## Work to be completed
Retype every record exactly as it appears.

Dataset entries:
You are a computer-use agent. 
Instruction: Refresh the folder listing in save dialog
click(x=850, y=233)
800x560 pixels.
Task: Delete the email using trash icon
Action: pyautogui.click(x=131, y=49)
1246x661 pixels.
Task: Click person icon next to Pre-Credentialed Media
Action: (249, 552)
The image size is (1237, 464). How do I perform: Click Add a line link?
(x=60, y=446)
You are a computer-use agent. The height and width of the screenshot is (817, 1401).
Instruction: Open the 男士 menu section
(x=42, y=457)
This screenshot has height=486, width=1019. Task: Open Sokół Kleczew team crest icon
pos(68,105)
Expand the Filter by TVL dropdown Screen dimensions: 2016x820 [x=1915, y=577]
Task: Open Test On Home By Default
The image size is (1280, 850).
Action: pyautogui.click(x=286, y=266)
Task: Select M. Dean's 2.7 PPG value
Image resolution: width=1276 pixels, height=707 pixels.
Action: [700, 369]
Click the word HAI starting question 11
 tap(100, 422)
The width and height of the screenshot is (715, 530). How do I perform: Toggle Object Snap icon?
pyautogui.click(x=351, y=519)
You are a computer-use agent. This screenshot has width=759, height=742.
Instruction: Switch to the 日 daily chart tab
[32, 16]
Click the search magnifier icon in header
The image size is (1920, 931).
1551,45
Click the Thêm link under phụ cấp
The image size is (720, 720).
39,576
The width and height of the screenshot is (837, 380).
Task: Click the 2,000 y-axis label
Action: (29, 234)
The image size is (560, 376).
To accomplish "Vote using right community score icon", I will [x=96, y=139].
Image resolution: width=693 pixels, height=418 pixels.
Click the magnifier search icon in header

## Answer to this exercise
You are a computer-use agent. 
Instruction: Refresh the folder listing in save dialog
click(x=850, y=233)
800x560 pixels.
Task: Delete the email using trash icon
Action: pyautogui.click(x=131, y=49)
1246x661 pixels.
Task: Click person icon next to Pre-Credentialed Media
Action: (249, 552)
The image size is (1237, 464). How do I perform: Click Add a line link?
(x=60, y=446)
You are a computer-use agent. The height and width of the screenshot is (817, 1401).
Instruction: Open the 男士 menu section
(x=42, y=457)
This screenshot has height=486, width=1019. Task: Open Sokół Kleczew team crest icon
pos(68,105)
Expand the Filter by TVL dropdown Screen dimensions: 2016x820 [x=1915, y=577]
Task: Open Test On Home By Default
The image size is (1280, 850).
Action: pyautogui.click(x=286, y=266)
Task: Select M. Dean's 2.7 PPG value
Image resolution: width=1276 pixels, height=707 pixels.
Action: [700, 369]
Click the word HAI starting question 11
 tap(100, 422)
The width and height of the screenshot is (715, 530). How do I perform: Toggle Object Snap icon?
pyautogui.click(x=351, y=519)
You are a computer-use agent. This screenshot has width=759, height=742.
Instruction: Switch to the 日 daily chart tab
[32, 16]
Click the search magnifier icon in header
The image size is (1920, 931).
1551,45
Click the Thêm link under phụ cấp
The image size is (720, 720).
39,576
The width and height of the screenshot is (837, 380).
Task: Click the 2,000 y-axis label
Action: (29, 234)
The image size is (560, 376).
To accomplish "Vote using right community score icon", I will [x=96, y=139].
Image resolution: width=693 pixels, height=418 pixels.
Click the magnifier search icon in header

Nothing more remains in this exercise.